XeeNet - Distributed AI Research at Scale

The Problem

Andrej Karpathy's autoresearch proved that ML experiments can be fully autonomous: a script runs a training loop for a fixed compute budget, reports a single comparable metric (val_bpb), and an agent decides what to try next. The bottleneck is compute. One machine can only run so many experiments.

XeeNet removes that bottleneck. Instead of one machine, experiments run across a global grid of volunteer devices. Researchers submit experiment campaigns, and the platform distributes bounded training tasks to workers worldwide. Every device with a CPU or GPU becomes a research node.

How It Works

📑

Researchers Submit Briefs

A research brief describes the experiment campaign: the hypothesis, search space, and compute budget. The orchestrator decomposes it into bounded tasks with specific hyperparameter configurations.

⚙

Orchestrator Generates Tasks

Each task is a self-contained training run: a Python script, a JSON config (learning rate, architecture, schedule), a time budget, and a seed for reproducibility.

💻

Workers Run Real Training

Desktop workers poll for tasks and execute them in isolated subprocesses. The worker auto-downloads Python and PyTorch on first run. No setup required.

📈

Results Flow to the Dashboard

Each completed task reports metrics (val_bpb, train_loss, steps, wall time) via a single JSON line. The dashboard aggregates results across the campaign.

End-to-End Pipeline

Research Brief

➔

Orchestrator

➔

Task Queue

➔

Worker Nodes

➔

Training Subprocess

➔

Metrics JSON

➔

Dashboard

Autoresearch Pattern

Every training task follows the autoresearch contract: fixed time budget, self-contained script, single comparable metric.
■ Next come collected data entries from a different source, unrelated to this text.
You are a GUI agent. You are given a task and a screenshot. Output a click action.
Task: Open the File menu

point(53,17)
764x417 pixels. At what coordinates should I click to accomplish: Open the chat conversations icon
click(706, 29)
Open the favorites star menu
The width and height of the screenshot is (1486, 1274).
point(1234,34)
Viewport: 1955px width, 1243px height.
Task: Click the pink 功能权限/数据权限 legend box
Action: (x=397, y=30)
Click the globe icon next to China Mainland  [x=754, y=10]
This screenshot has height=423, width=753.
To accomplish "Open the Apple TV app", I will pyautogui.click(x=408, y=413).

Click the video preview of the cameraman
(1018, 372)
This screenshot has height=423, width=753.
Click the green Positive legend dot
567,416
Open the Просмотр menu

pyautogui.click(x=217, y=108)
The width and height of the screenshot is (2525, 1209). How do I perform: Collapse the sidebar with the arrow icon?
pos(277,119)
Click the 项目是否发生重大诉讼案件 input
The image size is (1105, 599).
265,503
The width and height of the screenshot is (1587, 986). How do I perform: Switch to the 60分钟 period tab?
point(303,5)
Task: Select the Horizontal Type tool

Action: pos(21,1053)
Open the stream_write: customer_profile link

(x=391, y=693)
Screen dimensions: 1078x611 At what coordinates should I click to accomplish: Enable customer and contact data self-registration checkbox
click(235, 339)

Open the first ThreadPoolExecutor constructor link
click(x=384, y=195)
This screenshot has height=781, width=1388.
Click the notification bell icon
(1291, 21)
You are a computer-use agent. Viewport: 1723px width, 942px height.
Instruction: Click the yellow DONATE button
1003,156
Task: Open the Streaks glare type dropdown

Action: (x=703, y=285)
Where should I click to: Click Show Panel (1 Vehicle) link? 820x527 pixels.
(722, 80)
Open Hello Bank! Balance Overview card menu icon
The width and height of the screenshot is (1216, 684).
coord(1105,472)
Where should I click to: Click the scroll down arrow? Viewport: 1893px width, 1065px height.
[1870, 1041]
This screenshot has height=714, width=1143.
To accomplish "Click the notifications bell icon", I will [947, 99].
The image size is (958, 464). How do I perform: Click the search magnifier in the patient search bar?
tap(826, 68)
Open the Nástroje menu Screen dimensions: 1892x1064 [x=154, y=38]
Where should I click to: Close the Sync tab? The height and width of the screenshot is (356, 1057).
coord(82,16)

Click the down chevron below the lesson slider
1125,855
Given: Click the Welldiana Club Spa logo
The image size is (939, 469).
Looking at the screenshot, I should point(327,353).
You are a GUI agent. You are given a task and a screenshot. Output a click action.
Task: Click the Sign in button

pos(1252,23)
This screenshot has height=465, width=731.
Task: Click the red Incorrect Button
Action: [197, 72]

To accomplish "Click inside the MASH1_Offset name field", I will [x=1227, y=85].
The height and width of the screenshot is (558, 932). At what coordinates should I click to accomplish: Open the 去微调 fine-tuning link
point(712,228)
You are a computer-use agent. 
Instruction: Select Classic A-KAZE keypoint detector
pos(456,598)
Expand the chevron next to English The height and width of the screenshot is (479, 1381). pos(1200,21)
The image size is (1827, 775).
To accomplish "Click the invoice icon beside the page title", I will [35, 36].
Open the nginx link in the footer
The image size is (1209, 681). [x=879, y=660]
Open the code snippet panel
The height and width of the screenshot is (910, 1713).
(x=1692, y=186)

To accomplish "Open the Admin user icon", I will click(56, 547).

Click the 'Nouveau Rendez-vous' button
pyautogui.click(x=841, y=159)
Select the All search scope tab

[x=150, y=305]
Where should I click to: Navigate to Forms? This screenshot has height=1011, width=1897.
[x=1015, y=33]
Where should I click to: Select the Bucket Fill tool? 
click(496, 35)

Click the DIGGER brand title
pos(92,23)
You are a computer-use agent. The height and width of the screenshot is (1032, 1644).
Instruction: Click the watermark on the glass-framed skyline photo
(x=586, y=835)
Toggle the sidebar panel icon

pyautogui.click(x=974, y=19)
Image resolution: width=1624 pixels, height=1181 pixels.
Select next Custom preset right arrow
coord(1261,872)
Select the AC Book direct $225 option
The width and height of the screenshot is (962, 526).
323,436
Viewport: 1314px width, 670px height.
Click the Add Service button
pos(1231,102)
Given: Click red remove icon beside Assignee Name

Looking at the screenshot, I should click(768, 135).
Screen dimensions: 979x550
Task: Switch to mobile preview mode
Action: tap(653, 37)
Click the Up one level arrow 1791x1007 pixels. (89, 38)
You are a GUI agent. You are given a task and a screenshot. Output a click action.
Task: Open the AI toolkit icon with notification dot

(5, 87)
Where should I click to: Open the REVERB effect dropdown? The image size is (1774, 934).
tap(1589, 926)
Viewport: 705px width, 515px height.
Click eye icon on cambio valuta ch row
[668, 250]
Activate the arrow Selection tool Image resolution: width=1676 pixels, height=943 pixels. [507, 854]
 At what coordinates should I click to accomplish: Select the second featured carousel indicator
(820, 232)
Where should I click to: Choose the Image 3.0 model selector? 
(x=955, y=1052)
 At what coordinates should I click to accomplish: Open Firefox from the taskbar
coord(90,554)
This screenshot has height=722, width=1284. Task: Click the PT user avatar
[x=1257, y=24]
The script exits gracefully at 90% of its budget, and the worker enforces a hard kill at budget + 15 seconds. This dual-deadline pattern ensures tasks always terminate and always produce results.

Real Training, Not Simulation

XeeNet runs actual PyTorch training, not simulated metrics. The default experiment is a character-level transformer trained on TinyShakespeare, producing a real val_bpb (validation bits-per-byte) metric that measures genuine model quality.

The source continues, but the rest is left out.